Ruling that the governor has broad authority to reduce state budget deficits, the Maryland Court of Appeals yesterday upheld the constitutionality of cuts in welfare and medical assistance programs ordered last year by Gov. William Donald Schaefer.
The state's highest court said the Maryland Constitution gave the governor broad authority over budgetary matters.
The court said that to reduce deficits, a 1939 law gave Maryland's chief executive specific power to reduce appropriations by as much as 25 percent in any program, except public schools, the legislature, the judiciary, and funds for interest payments and to retire the state debt.
"The budget system, as it has evolved in Maryland, imposes the power over and the responsibility for the fiscal affairs of the state primarily in the governor," said the opinion, written by Judge John C. Eldridge.
Judge Eldridge wrote that the state's budget process does not improperly delegate legislative power to the governor, as alleged by plaintiffs who filed suit to restore the cuts.
"The governor has a preeminent constitutional role with respect to appropriations," he wrote.
Last year, with the state facing a $450 million deficit, Mr. Schaefer ordered $70 million cut from Aid to Families with Dependent Children, General Public Assistance and medical insurance for disabled indigents.
The cuts were approved Sept. 30 by the Board of Public Works whose members are the governor, the state comptroller and the state treasurer.

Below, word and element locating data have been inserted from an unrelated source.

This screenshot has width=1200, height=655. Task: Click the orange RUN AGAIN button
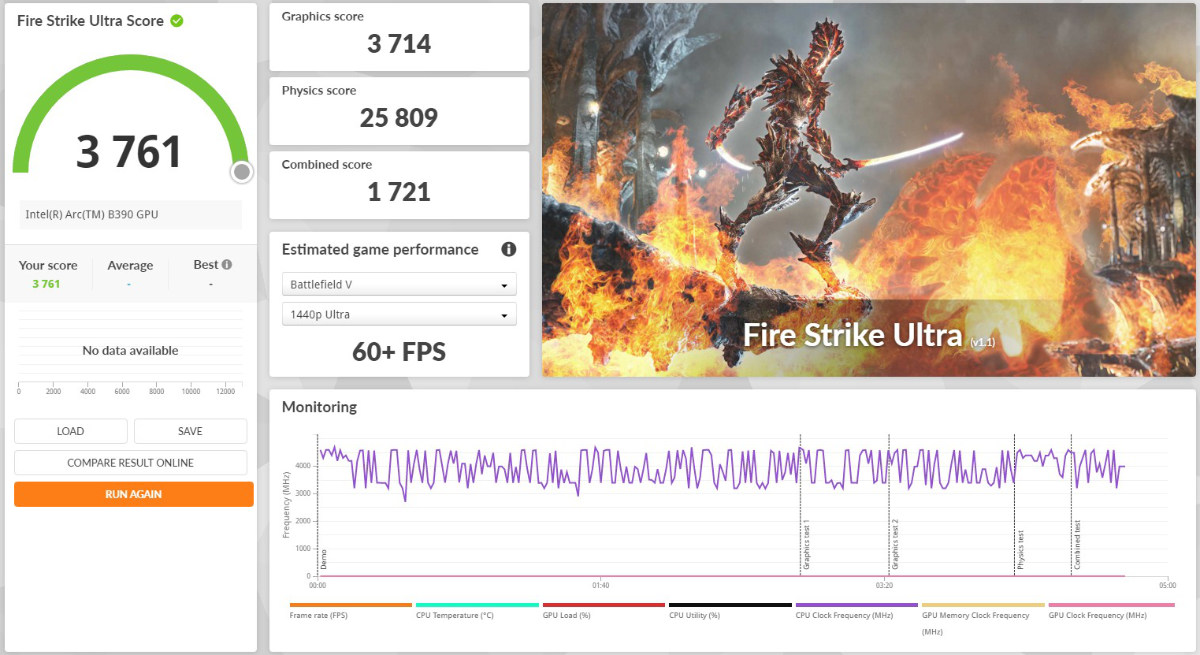pos(133,494)
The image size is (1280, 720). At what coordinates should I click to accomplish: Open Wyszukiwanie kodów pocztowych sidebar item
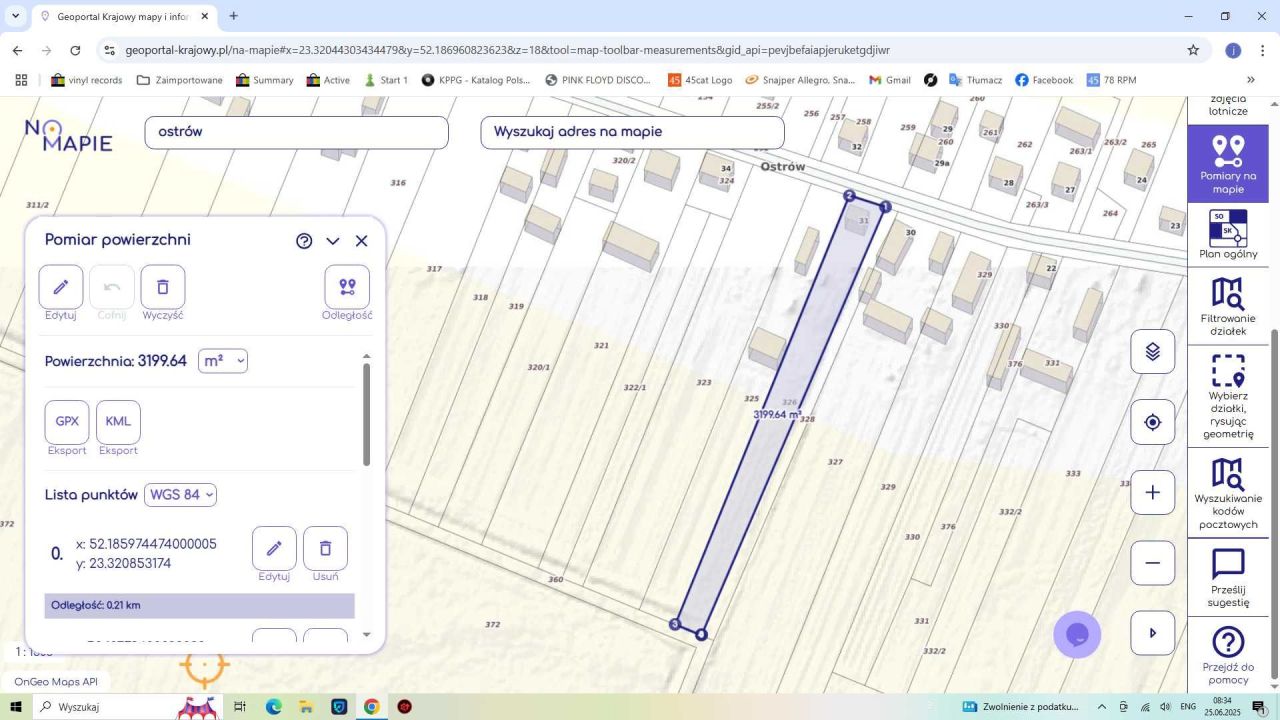(1228, 494)
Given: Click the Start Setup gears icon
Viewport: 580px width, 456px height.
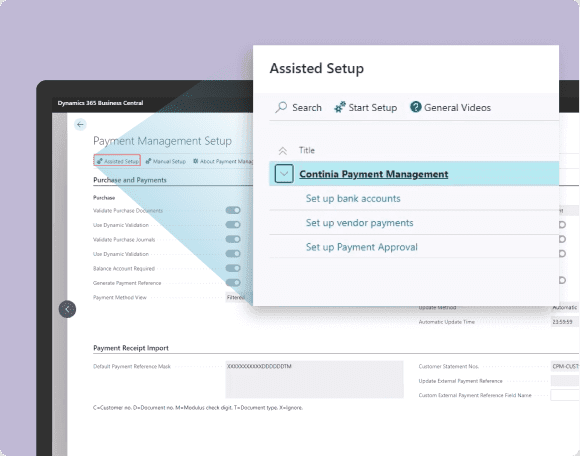Looking at the screenshot, I should pos(340,107).
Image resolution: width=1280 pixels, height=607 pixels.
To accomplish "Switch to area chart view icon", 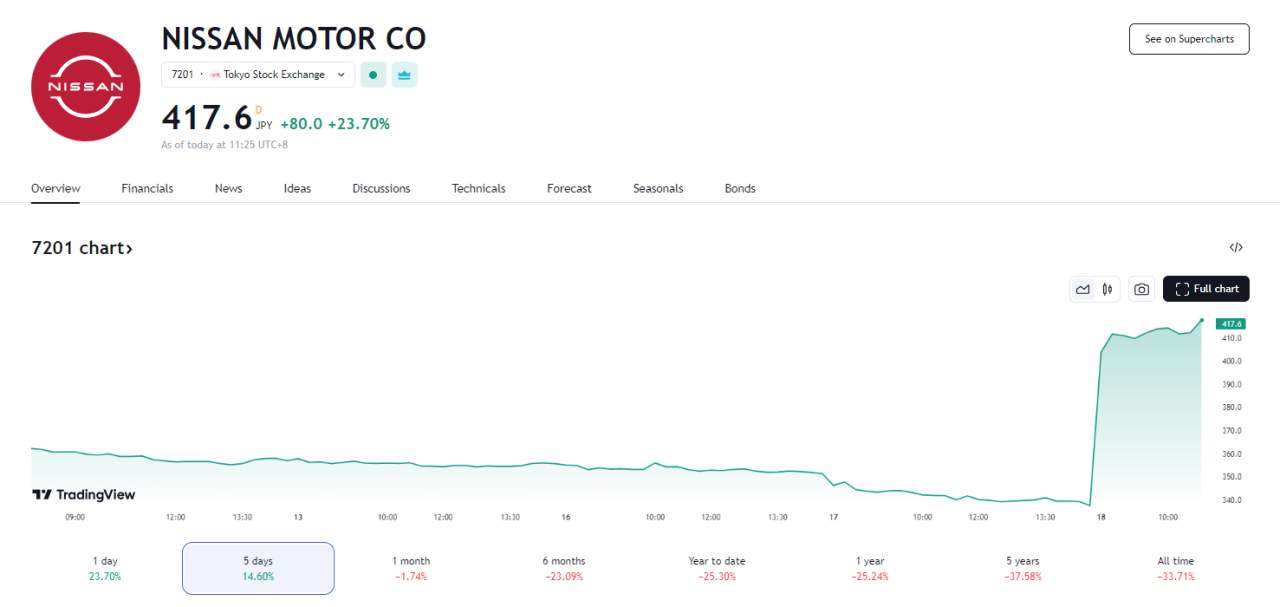I will click(x=1082, y=289).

Lawyers for six plaintiffs affected by the cuts brought suit, arguing that the statute violated the constitutional principle of separation of powers by allowing the governor to usurp the legislature's role in shaping the budget. In December, the Baltimore Circuit Court ruled against the plaintiffs and their lawyers filed an appeal.
Page W. Boinest, a spokeswoman for Mr. Schaefer, said the ruling affirmed the governor's belief that he had the power to make the cuts.
"In the future, it means the governor has the authority to act in the way he thinks is necessary to make cuts to bring the budget into balance," Ms. Boinest said.
But J. Peter Sabonis, a lawyer with the Homeless Persons Representation Project, said the ruling will continue to hurt poor people who were affected by the cuts.
"What it means is that for roughly 32,000 indigent people, probably 90 percent of them with disabilities . . . they're going to be without medical care and their conditions will continue to deteriorate," Mr. Sabonis said.
As a result, he said, Marylanders will pay a "hidden tax" -- higher health insurance premiums and hospital costs -- for medical care for the poor.
Mr. Sabonis, who argued against the cuts before the Court of Appeals, said that although state officials are legally required to pass a balanced budget, the cuts were unnecessary because there is no requirement to end the year with a balanced budget.